> TASK REQUIREMENTS
With every mark kept, transcribe all of the records.

[Stored data]

▼▼▼

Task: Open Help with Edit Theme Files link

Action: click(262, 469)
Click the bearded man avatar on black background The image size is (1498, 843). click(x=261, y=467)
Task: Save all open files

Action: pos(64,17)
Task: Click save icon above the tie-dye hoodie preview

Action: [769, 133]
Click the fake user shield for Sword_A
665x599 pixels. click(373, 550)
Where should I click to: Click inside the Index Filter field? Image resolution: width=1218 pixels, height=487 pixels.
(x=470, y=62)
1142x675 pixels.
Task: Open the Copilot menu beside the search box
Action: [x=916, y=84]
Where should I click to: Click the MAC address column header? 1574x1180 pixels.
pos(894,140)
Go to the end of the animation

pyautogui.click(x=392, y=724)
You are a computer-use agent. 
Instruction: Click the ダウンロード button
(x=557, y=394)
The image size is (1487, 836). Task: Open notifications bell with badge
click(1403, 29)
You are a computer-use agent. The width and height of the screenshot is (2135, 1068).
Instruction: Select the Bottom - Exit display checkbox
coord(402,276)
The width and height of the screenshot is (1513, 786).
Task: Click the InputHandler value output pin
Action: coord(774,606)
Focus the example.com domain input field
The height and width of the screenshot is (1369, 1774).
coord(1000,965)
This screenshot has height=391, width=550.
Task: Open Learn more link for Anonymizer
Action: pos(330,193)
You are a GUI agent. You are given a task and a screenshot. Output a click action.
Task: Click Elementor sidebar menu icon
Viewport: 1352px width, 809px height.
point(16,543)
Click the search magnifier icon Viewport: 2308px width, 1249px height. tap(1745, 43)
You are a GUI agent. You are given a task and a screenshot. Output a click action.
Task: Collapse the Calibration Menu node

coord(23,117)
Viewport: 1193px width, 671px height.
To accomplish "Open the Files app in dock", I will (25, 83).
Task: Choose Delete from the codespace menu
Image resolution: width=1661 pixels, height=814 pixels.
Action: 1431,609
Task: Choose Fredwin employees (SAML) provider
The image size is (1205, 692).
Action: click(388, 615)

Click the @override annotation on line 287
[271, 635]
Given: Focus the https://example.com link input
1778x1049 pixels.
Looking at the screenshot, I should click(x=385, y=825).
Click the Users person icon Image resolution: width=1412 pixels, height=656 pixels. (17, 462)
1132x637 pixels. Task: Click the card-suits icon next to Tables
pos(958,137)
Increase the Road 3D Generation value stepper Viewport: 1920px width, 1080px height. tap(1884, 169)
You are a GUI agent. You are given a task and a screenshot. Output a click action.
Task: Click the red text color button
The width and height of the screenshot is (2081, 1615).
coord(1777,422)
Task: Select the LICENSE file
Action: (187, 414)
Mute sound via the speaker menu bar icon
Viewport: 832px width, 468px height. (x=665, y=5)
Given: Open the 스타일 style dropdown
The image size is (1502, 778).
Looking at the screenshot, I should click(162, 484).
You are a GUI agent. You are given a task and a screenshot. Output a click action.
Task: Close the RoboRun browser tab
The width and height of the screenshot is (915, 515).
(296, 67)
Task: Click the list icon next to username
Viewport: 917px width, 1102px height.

▲▲▲

> OUTPUT OF THE TASK
Task: Open Help with Edit Theme Files link

Action: click(262, 469)
Click the bearded man avatar on black background The image size is (1498, 843). click(x=261, y=467)
Task: Save all open files

Action: pos(64,17)
Task: Click save icon above the tie-dye hoodie preview

Action: [769, 133]
Click the fake user shield for Sword_A
665x599 pixels. click(373, 550)
Where should I click to: Click inside the Index Filter field? Image resolution: width=1218 pixels, height=487 pixels.
(x=470, y=62)
1142x675 pixels.
Task: Open the Copilot menu beside the search box
Action: [x=916, y=84]
Where should I click to: Click the MAC address column header? 1574x1180 pixels.
pos(894,140)
Go to the end of the animation

pyautogui.click(x=392, y=724)
You are a computer-use agent. 
Instruction: Click the ダウンロード button
(x=557, y=394)
The image size is (1487, 836). Task: Open notifications bell with badge
click(1403, 29)
You are a computer-use agent. The width and height of the screenshot is (2135, 1068).
Instruction: Select the Bottom - Exit display checkbox
coord(402,276)
The width and height of the screenshot is (1513, 786).
Task: Click the InputHandler value output pin
Action: coord(774,606)
Focus the example.com domain input field
The height and width of the screenshot is (1369, 1774).
coord(1000,965)
This screenshot has height=391, width=550.
Task: Open Learn more link for Anonymizer
Action: pos(330,193)
You are a GUI agent. You are given a task and a screenshot. Output a click action.
Task: Click Elementor sidebar menu icon
Viewport: 1352px width, 809px height.
point(16,543)
Click the search magnifier icon Viewport: 2308px width, 1249px height. tap(1745, 43)
You are a GUI agent. You are given a task and a screenshot. Output a click action.
Task: Collapse the Calibration Menu node

coord(23,117)
Viewport: 1193px width, 671px height.
To accomplish "Open the Files app in dock", I will (25, 83).
Task: Choose Delete from the codespace menu
Image resolution: width=1661 pixels, height=814 pixels.
Action: 1431,609
Task: Choose Fredwin employees (SAML) provider
The image size is (1205, 692).
Action: click(388, 615)

Click the @override annotation on line 287
[271, 635]
Given: Focus the https://example.com link input
1778x1049 pixels.
Looking at the screenshot, I should click(x=385, y=825).
Click the Users person icon Image resolution: width=1412 pixels, height=656 pixels. (17, 462)
1132x637 pixels. Task: Click the card-suits icon next to Tables
pos(958,137)
Increase the Road 3D Generation value stepper Viewport: 1920px width, 1080px height. tap(1884, 169)
You are a GUI agent. You are given a task and a screenshot. Output a click action.
Task: Click the red text color button
The width and height of the screenshot is (2081, 1615).
coord(1777,422)
Task: Select the LICENSE file
Action: (187, 414)
Mute sound via the speaker menu bar icon
Viewport: 832px width, 468px height. (x=665, y=5)
Given: Open the 스타일 style dropdown
The image size is (1502, 778).
Looking at the screenshot, I should click(162, 484).
You are a GUI agent. You are given a task and a screenshot. Output a click action.
Task: Close the RoboRun browser tab
The width and height of the screenshot is (915, 515).
(296, 67)
Task: Click the list icon next to username
Viewport: 917px width, 1102px height.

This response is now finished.